* Begin EXCERPTED PASSAGE *

You already agreed that the normal force is the action force. The latter should not appear as an item in the drawing; you already accounted for it.

Newton’s second law tells us that the acceleration of an object is the result of the forces acting on that object. Your “input force” is not a force acting on the nut. The screw pushes on the nut - the normal force. There is friction. There is no other force present.

 

 

 

[John2020]

8 hours ago, joigus said:

Don't you understand nobody who knows anything about chess can be cheated with that? It doesn't help if you say: "keep it simple," or "you overlook something."

I completely agree with you. Please @swansont, @Ghideon , @joigus and @pzkpfw , I make the mistake and fall repeatedly in the trap to explain myself about things I don't even address in my work, therefore take attention only to the device which is the main subject of this discussion. I just would like to make clear the following:

-I cannot address GR.

-I cannot address QM and especially the physics behind a quasiparticle. Ignore about what I said about Polariton and stuff (it is not addressed in my work).

-In my work, I just borrowed the definition of a theoretical quasiparticle (that may even doesn't exist) having a very special structure (presupposes that it has a mechanism to move by means of the supposed Euler internal force) in order to distinguish the supposed findings that apply just for the wider framework in Special Relativity (ignore this at the moment), in contrast to the known Einsteinian Special Relativity that applies just for bare particles  e.g. electron (no structure, therefore it cannot be propelled by means of an Euler internal force since the mechanism is absent).

-I may (as far as I can) address classical mechanics, without Hamiltonians and Lagrangians.

* End EXCERPTED PASSAGE *

• **OBJECTIVE A**
List every username that the forum excerpt tags with an @ sign.
• **OBJECTIVE B**
Using the forum excerpt, answer each question below on its own line.
(i) What force does the screw exert on the nut?
(ii) What particle is given as an example of a bare particle?
(iii) Without which two formalisms does the poster say classical mechanics may be addressed?
• **OBJECTIVE C**
Transcribe the forum excerpt from "Don't you understand" up to and including "cannot address GR.".

* Begin DATA PROVIDED *

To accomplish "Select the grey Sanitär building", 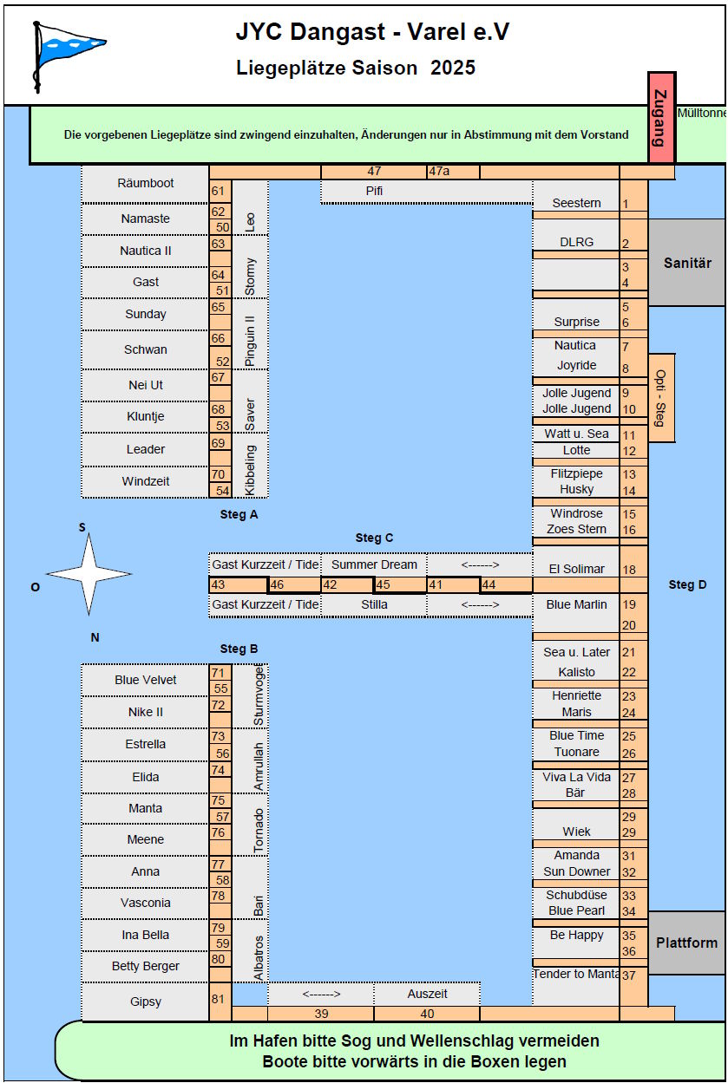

* End DATA PROVIDED *

• **EXERCISE ANSWER A**
swansont, Ghideon, joigus, pzkpfw

• **EXERCISE ANSWER B**
(i) The normal force.
(ii) The electron.
(iii) Hamiltonians and Lagrangians.

• **EXERCISE ANSWER C**
Don't you understand nobody who knows anything about chess can be cheated with that? It doesn't help if you say: "keep it simple," or "you overlook something."

I completely agree with you. Please @swansont, @Ghideon , @joigus and @pzkpfw , I make the mistake and fall repeatedly in the trap to explain myself about things I don't even address in my work, therefore take attention only to the device which is the main subject of this discussion. I just would like to make clear the following:

-I cannot address GR.